C’est cette veine qu’il continue d’exploiter dans ce troisième volet, sauf que le virage entrepris précédemment dans un grincement d’essieu se transforme ici en une vertigineuse descente vers l’enfer !

On y retrouve avec plaisir les principaux protagonistes de cette partie d’échecs aux nombreux volte-faces et rebondissements : l’agent Nick Cooper sauveur du monde, Erik Epstein le fondateur de la Nouvelle Canaan, John Smith le rebelle visionnaire maitre de stratégie, Shannon la brillante qui se décale ainsi que Soren le psychopathe au temps ralenti. Une mosaïque de protagonistes épaulés par de nouveaux personnages aux motivations troubles, orchestrant d’un chœur asynchrone un dénouement sauvage et pyrotechnique.
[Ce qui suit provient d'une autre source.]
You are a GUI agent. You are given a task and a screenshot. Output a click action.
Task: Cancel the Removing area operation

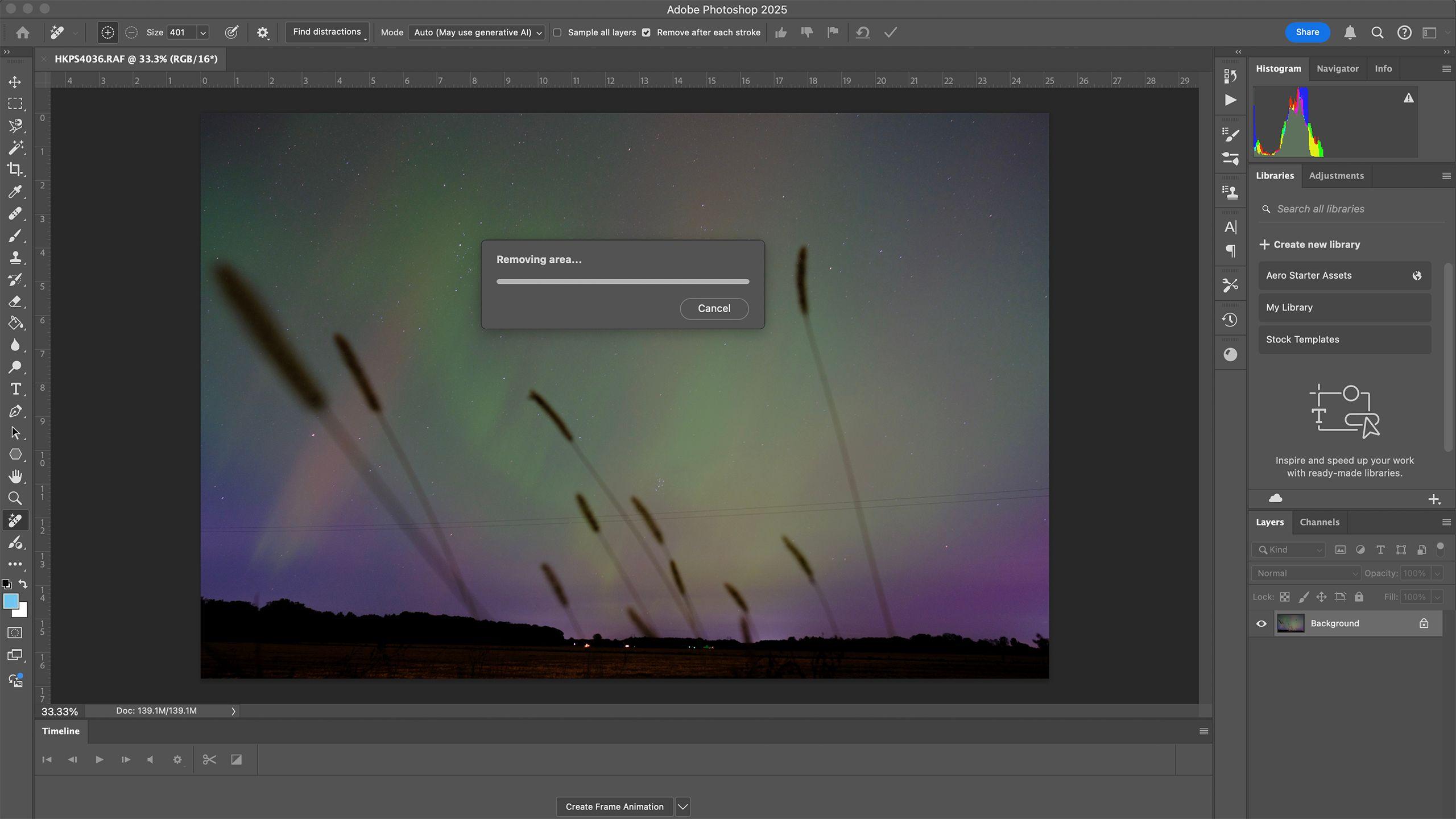(714, 308)
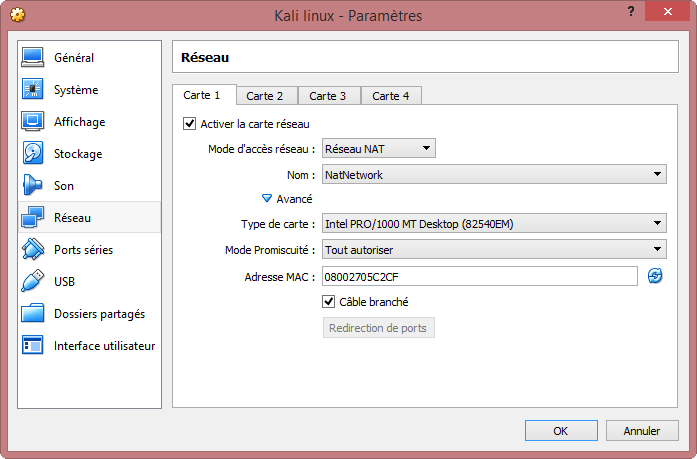Regenerate the MAC address with refresh icon
The image size is (697, 459).
click(x=654, y=276)
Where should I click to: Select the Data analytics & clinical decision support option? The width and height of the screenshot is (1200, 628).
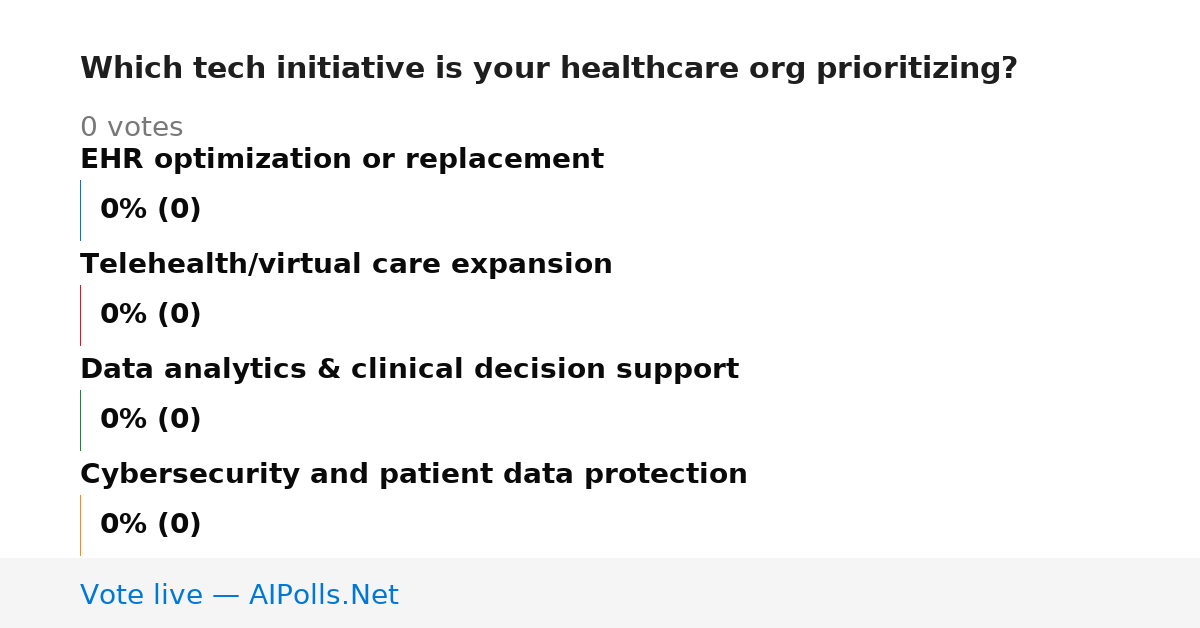pyautogui.click(x=409, y=370)
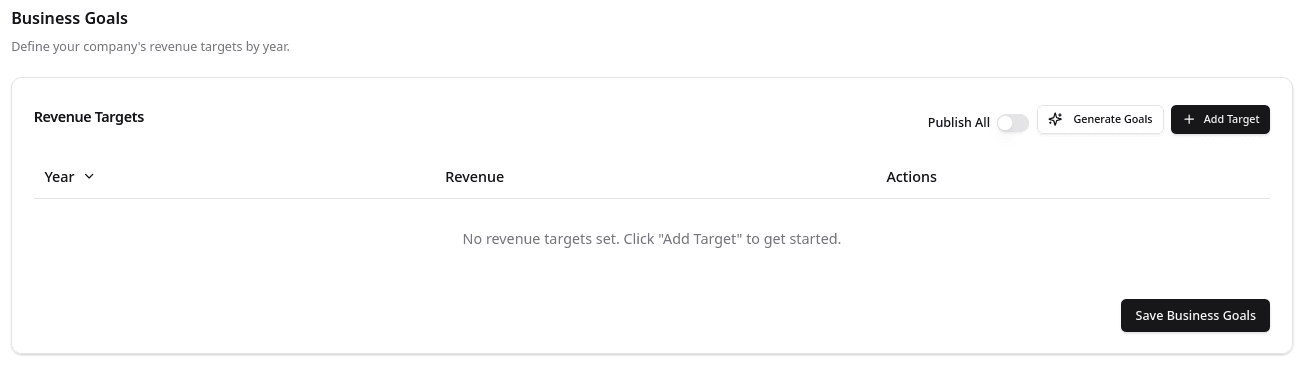The width and height of the screenshot is (1302, 365).
Task: Sort by the Year column header
Action: click(x=69, y=176)
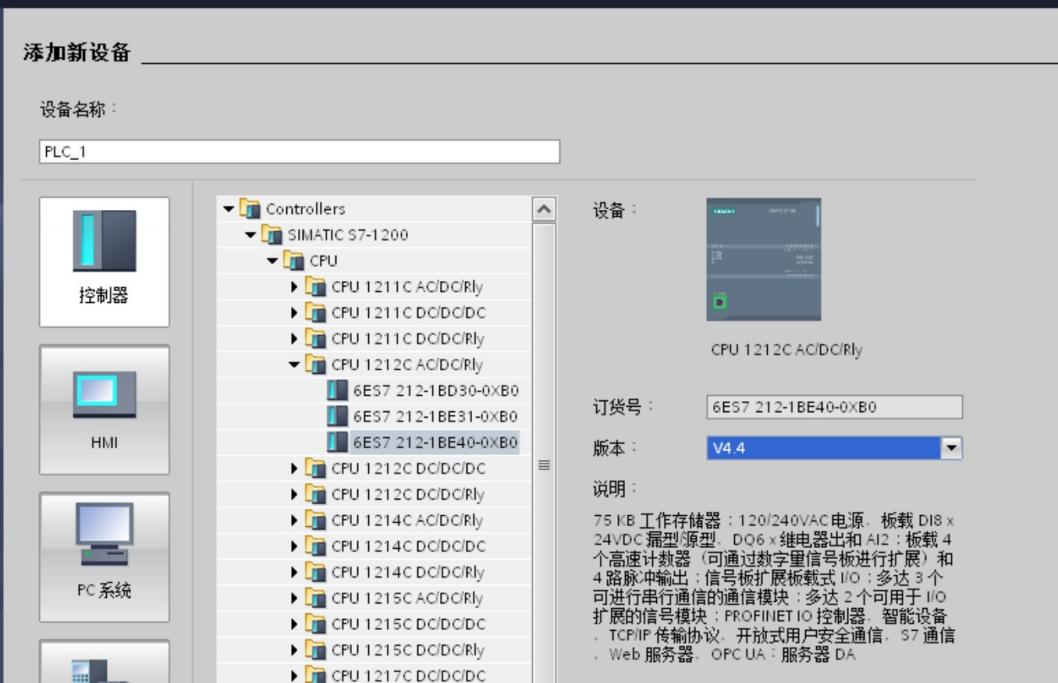Select module icon for 6ES7 212-1BE31-0XB0
1058x683 pixels.
(337, 416)
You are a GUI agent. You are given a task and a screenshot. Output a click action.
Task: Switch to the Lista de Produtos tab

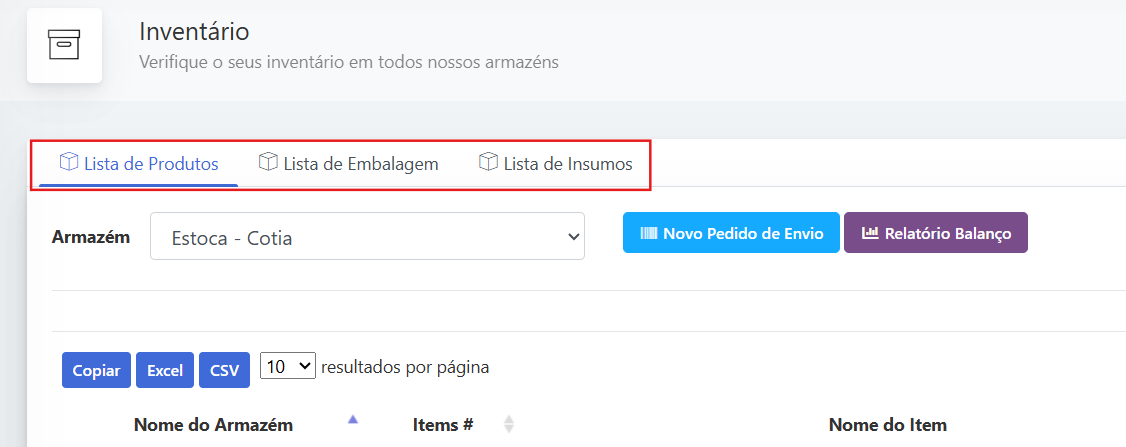coord(150,164)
Marcus Sakey signe ce dernier épisode de la trilogie des Brillants en digne fils d’une Amérique traumatisée par le terrorisme et les bouleversements géopolitiques actuels. Une Amérique binaire et bipolaire en proie au doute, une super puissance qui voit ses fondamentaux balayés par la dégénérescence du tissu social et la décrédibilisation des pouvoirs publics. Les réflexions politiques et sociétales de l’auteur sur le terrorisme, la sphère complotiste ou le racisme servent de toile de fond à cette saga incendiaire et mutante, inscrite au tison d’un nouveau millénaire sur le fil du rasoir. On la sirote comme un cocktail Molotov lâché à la face d’un monde devenu dément.

Les Brillants tome 1 et 2 sont réédités chez Folio Policier.

Wangobi.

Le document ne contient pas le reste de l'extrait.